The thought process for the testing was straightforward: let’s evaluate the same workload and density on a single VDI host with both hypervisor and OS unpatched and then subsequently patched. For the evaluation of the impact, we continuously collected data with SysTrack to monitor all the resource consumption metrics of interest as well as our own end-user experience KPIs and score.
So, let’s get straight to the interesting part: what are the results? For the unpatched load, we saw an active average (only with workload, not idle) of around 20.26% CPU usage. For patched load, we saw 21.52%. That means we’re looking at around an increase of 1.26% CPU in active load.
Now, what does that mean overall? The workload increase in CPU usage on a per VM basis is small, but as we know, that can add up very quickly when you start dealing with higher densities. More importantly, we were only doing very I/O light applications, and all indications (at least for Windows) seem to show that I/O intense workloads can present much more of a problem. So, how can you figure out whether this is going to pose a problem for your users?
How do I play the home game with Meltdown and Spectre patches?
Luckily this can be a simple three-step process, given the right Digital Experience Monitoring tool. Now, assuming you’ve got SysTrack, the process can be made even simpler with Lakeside’s new Kit for both the predictive analysis and impact outline for after the patch is applied. Based on our understanding of the primary factors at play for the mitigation methods to be used for both problems, we’ve developed a method of predicting a potential impact based on the activity from an existing system. This is best seen through our Speculation Control Kit dashboard.
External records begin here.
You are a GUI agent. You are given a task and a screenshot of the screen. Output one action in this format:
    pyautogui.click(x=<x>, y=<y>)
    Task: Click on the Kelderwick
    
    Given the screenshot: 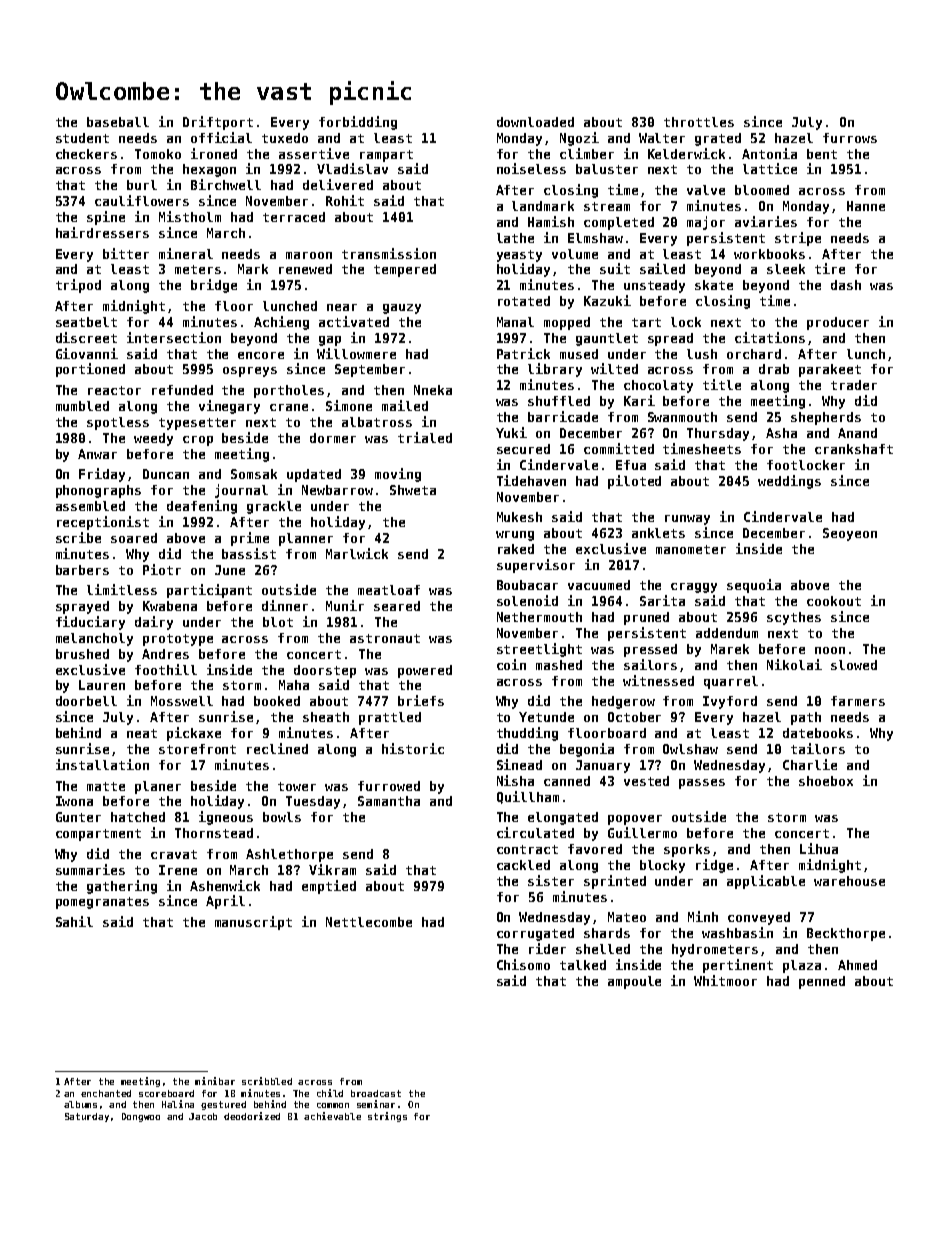 What is the action you would take?
    pyautogui.click(x=686, y=153)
This is a complex topic, and we’ll have a lot more details as soon as we start to see more of the patched system results out in the wild. Stay tuned for more from us on performance testing, and feel free to reach out with any questions.
tl;dr: Performance impact per machine is low with a light workload: roughly 1.3% per VM, but that adds up quickly with density. Expect to see more impact from Spectre, and check with us for resources on how to analyze your environment’s impact.